Entries shown Block Start
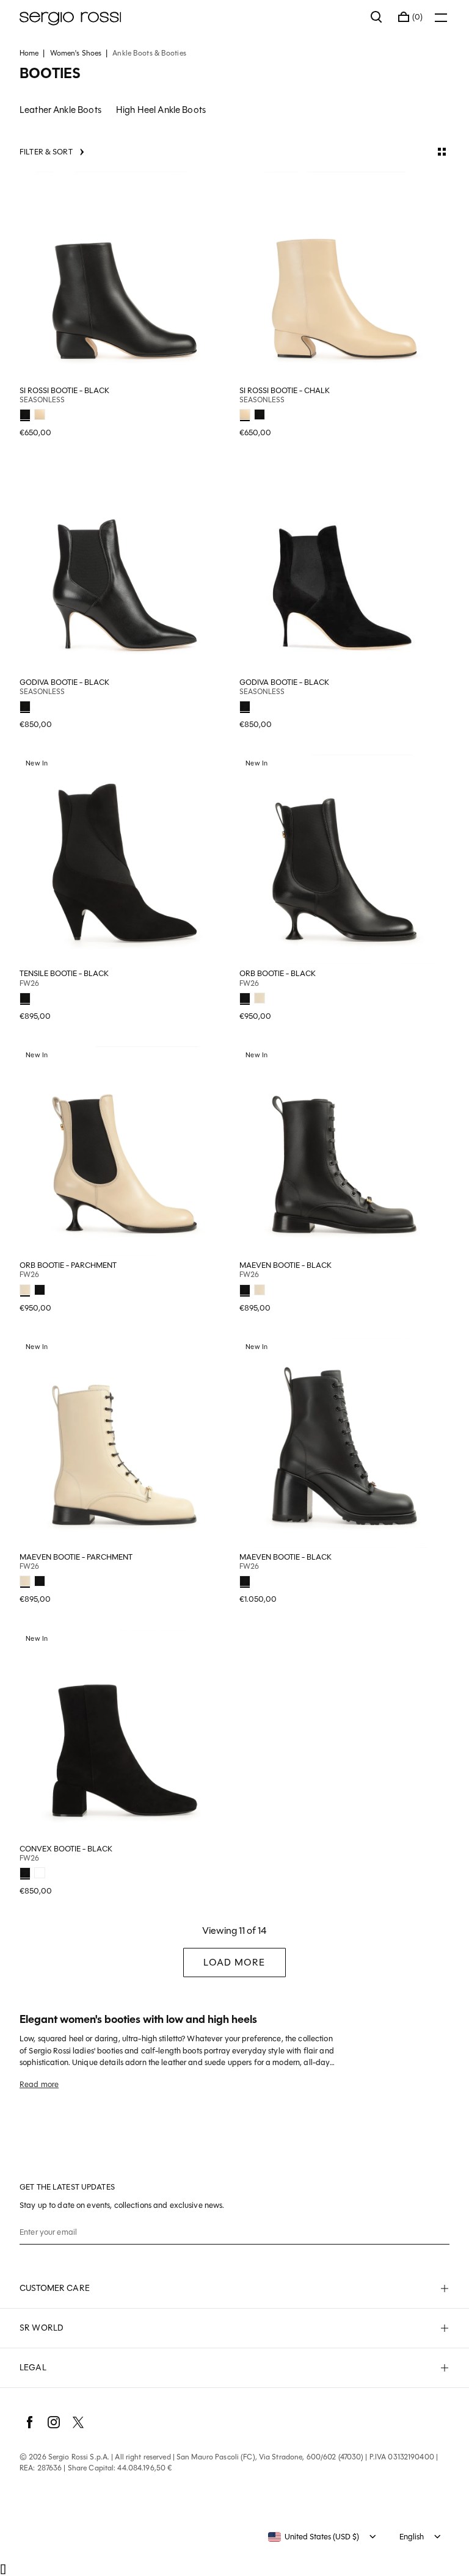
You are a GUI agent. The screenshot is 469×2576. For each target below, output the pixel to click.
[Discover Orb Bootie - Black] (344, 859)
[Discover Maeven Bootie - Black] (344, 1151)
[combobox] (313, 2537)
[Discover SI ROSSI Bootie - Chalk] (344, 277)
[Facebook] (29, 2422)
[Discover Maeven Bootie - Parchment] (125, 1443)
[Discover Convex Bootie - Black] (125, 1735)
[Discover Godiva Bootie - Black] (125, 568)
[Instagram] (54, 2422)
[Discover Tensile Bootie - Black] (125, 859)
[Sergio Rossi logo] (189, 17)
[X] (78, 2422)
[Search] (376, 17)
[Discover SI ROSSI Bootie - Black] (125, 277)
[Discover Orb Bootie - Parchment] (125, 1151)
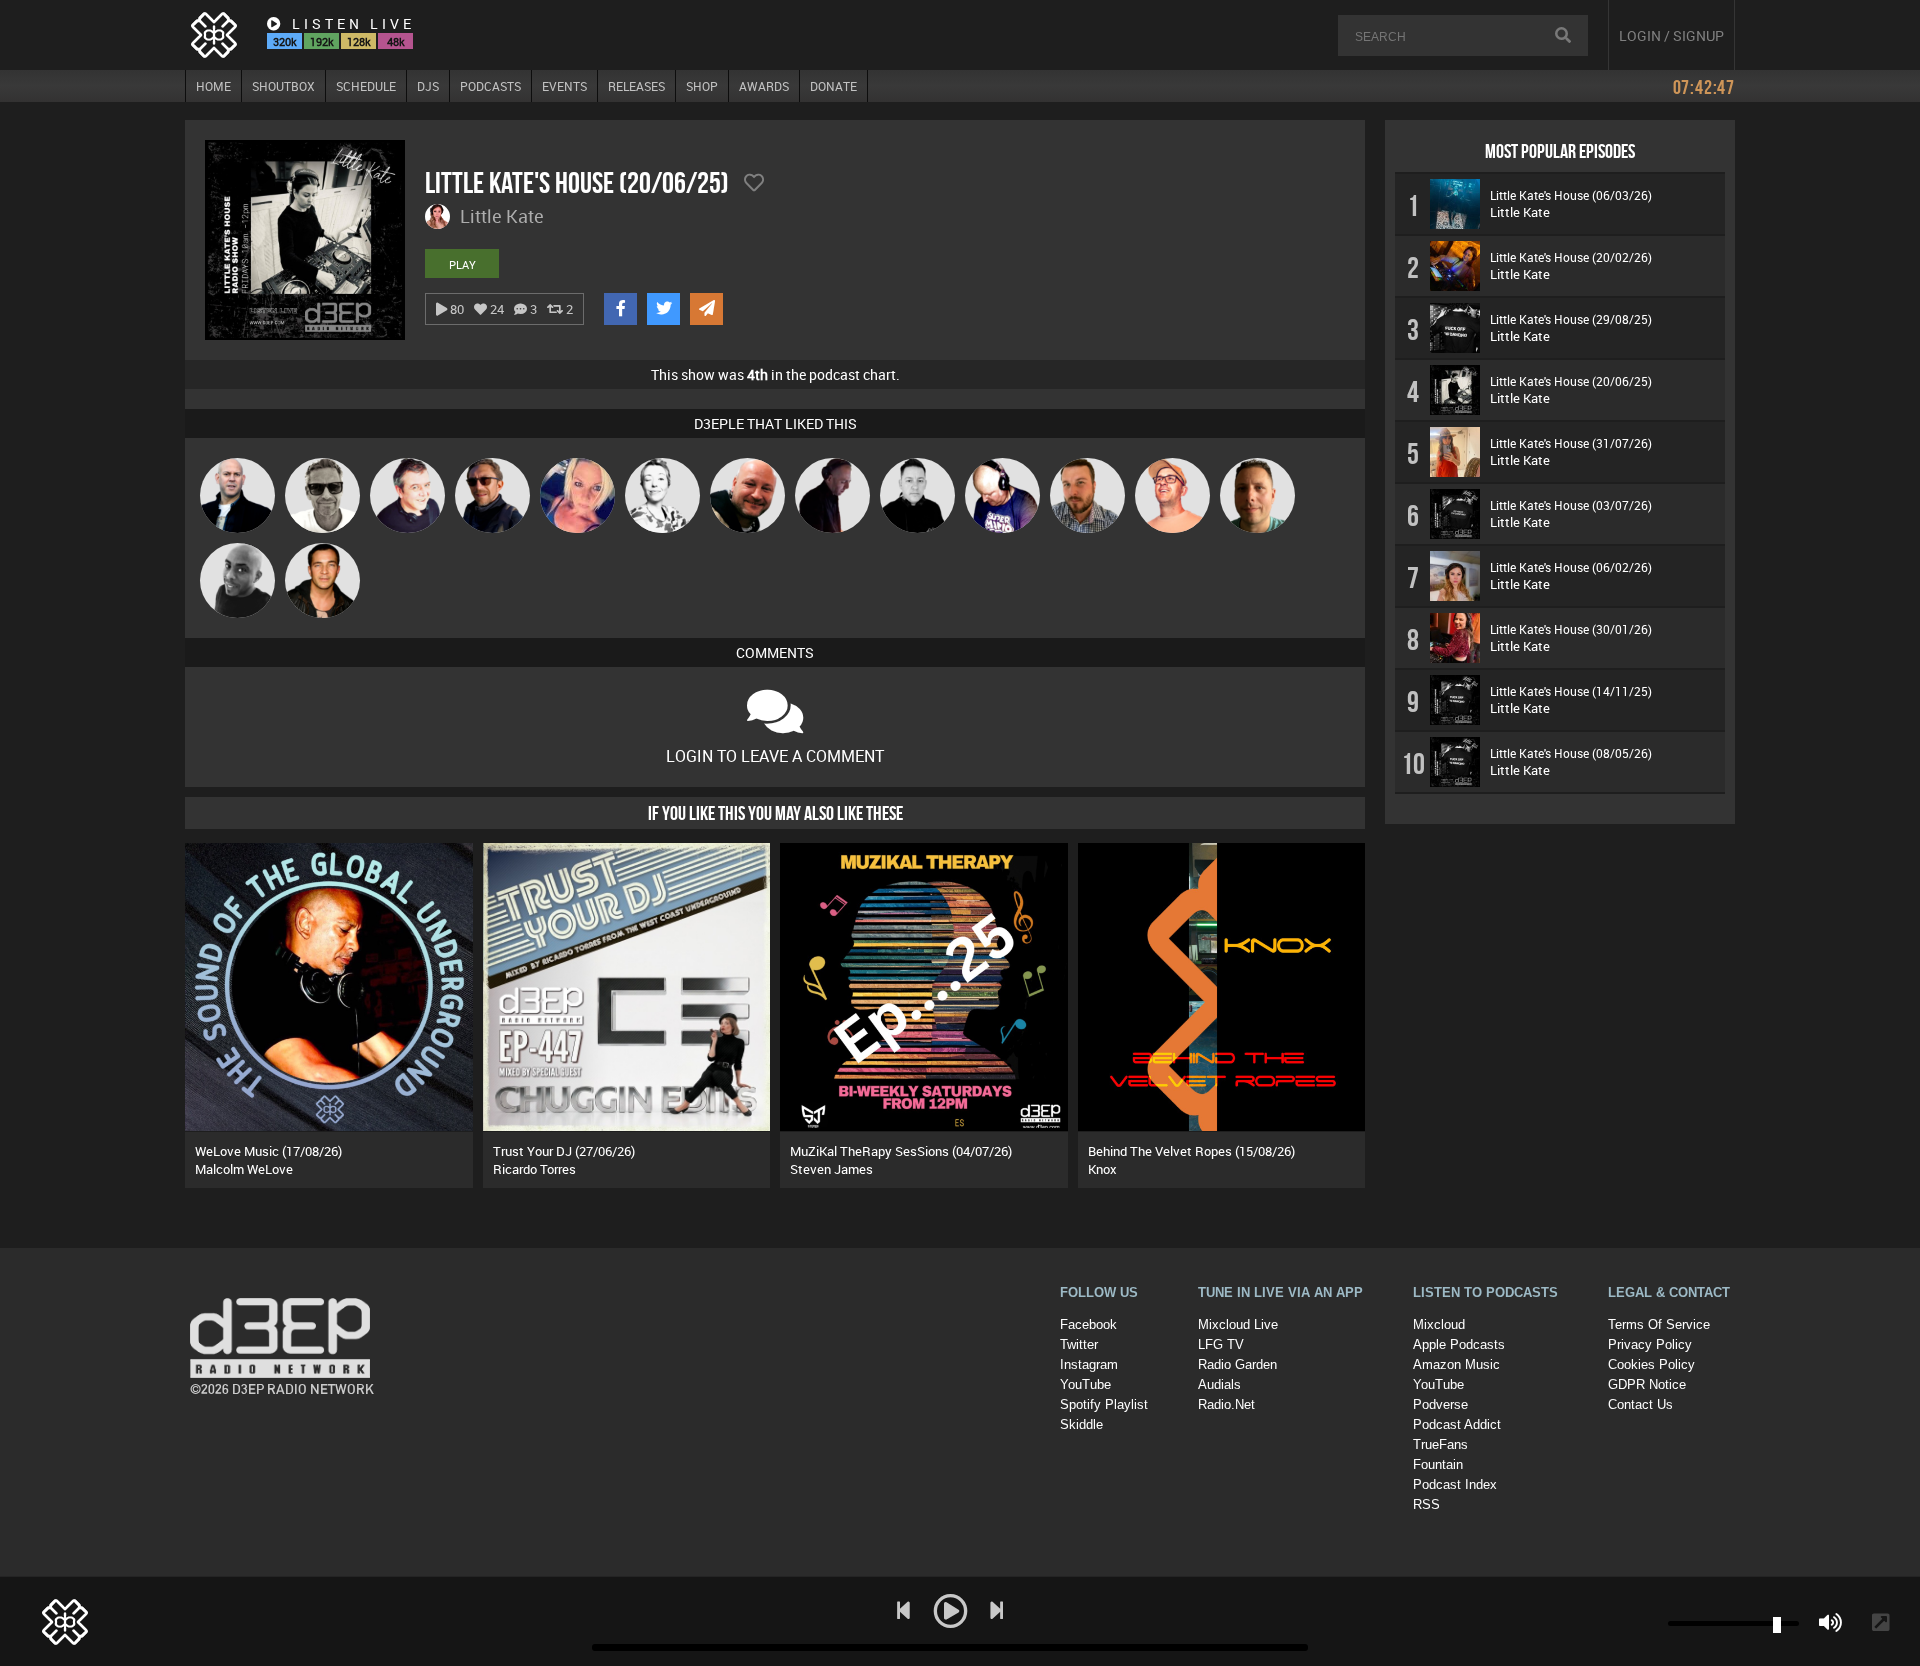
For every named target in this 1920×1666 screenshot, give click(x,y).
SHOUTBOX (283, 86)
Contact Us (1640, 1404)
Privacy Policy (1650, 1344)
Entries shown Block End
Entries shown Block Start
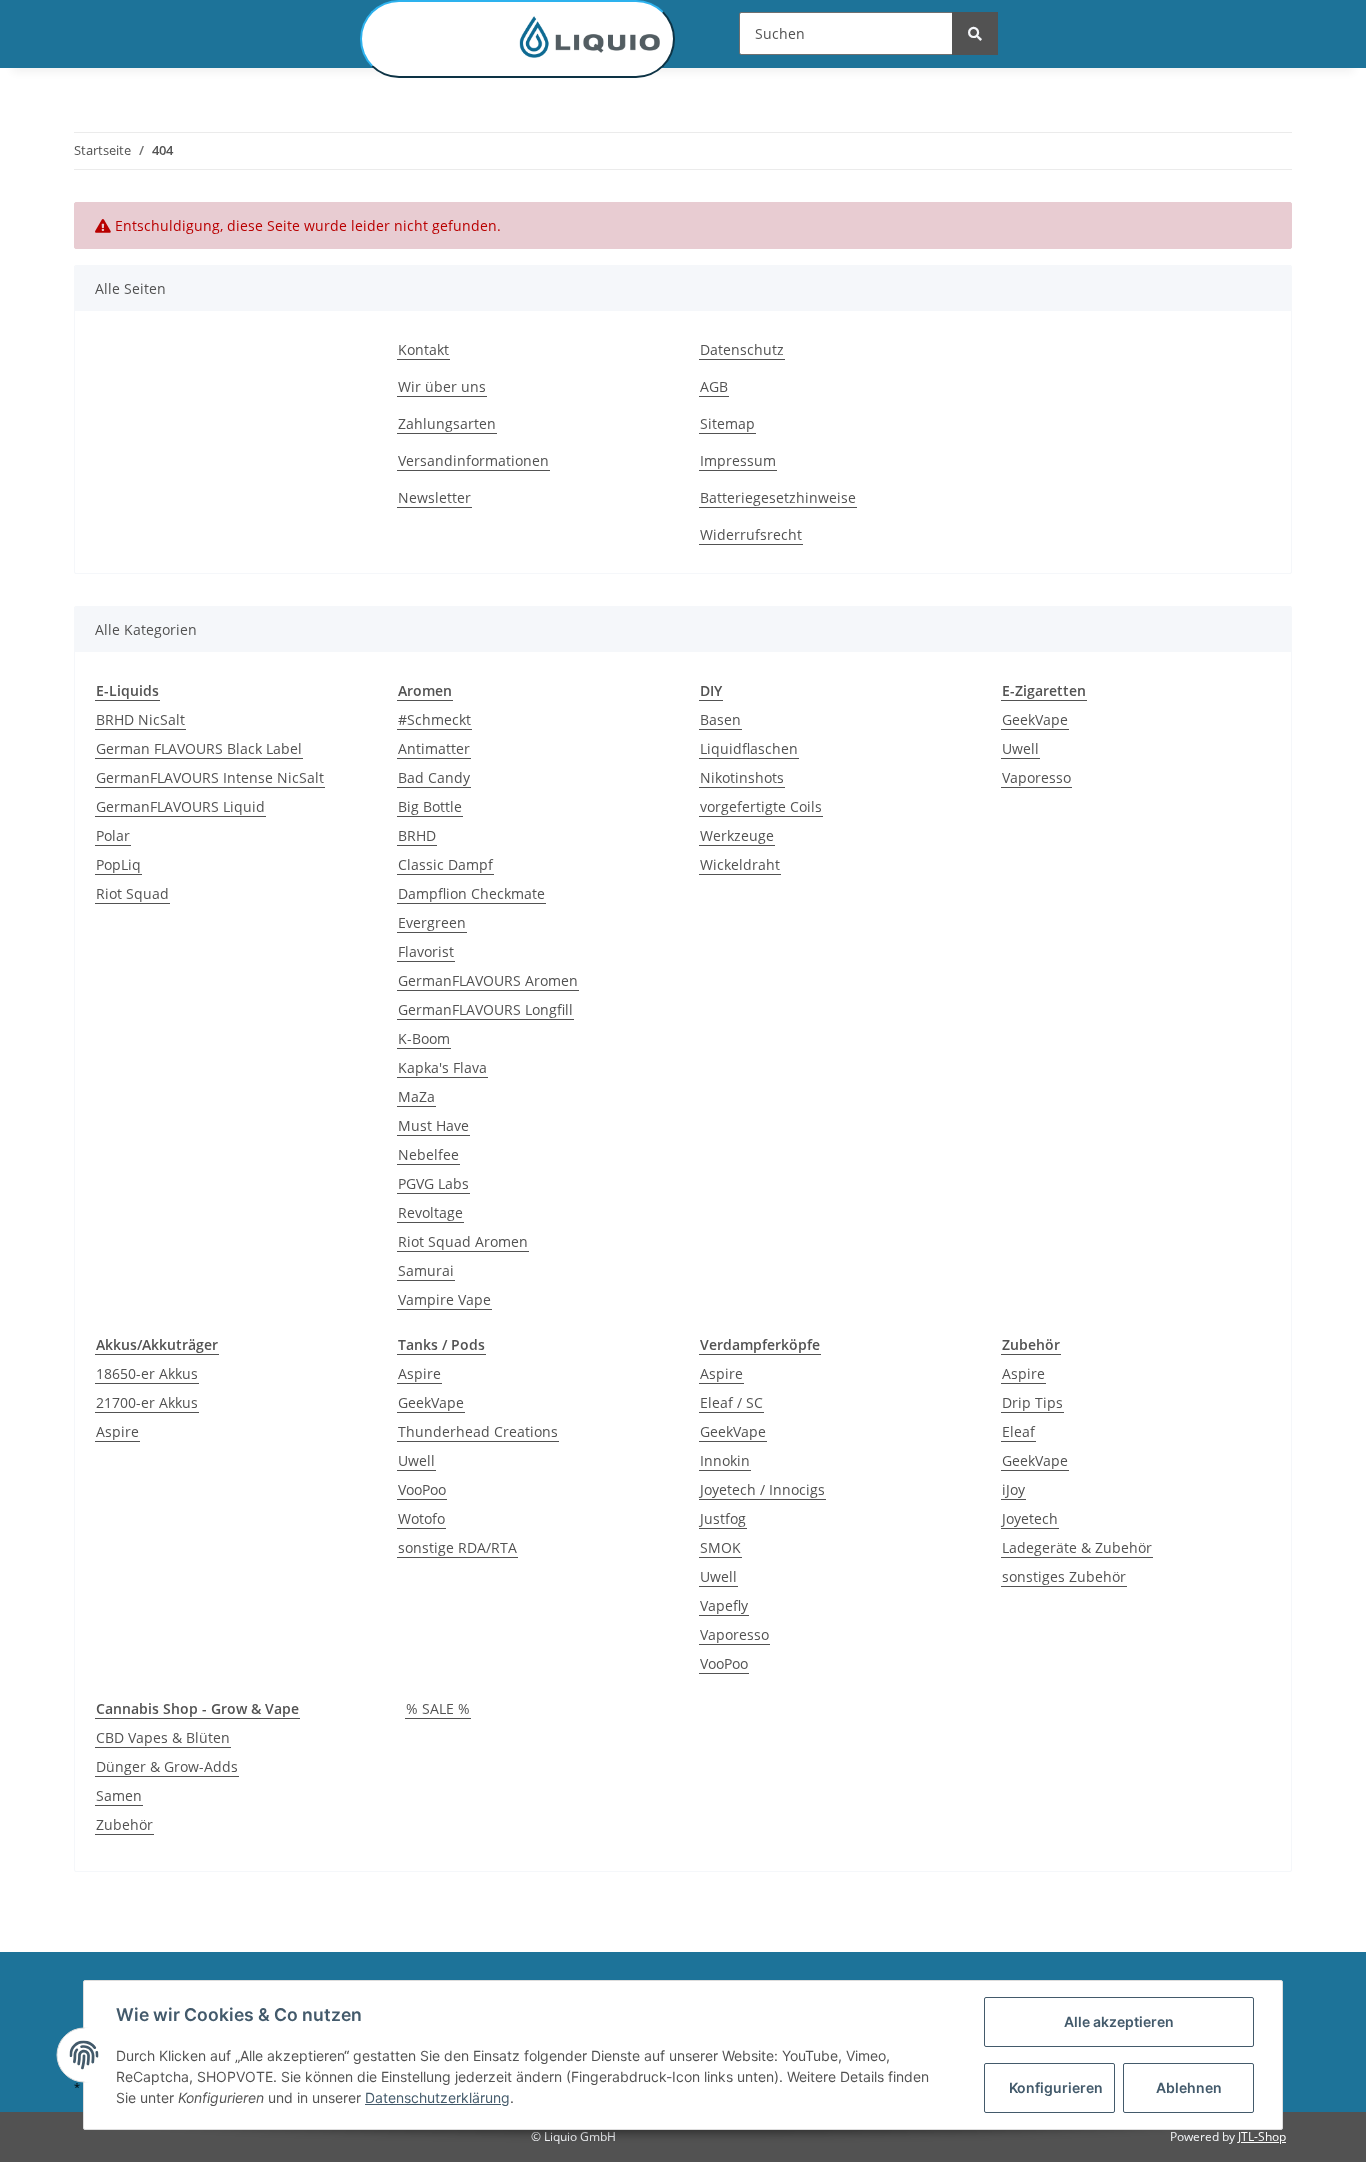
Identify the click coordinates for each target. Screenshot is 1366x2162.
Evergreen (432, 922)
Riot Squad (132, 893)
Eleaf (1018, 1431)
Entries shown Block End
Exercise
Report how many lines in the listing above include the word "Discover". Give nothing but the number.

Completed task
9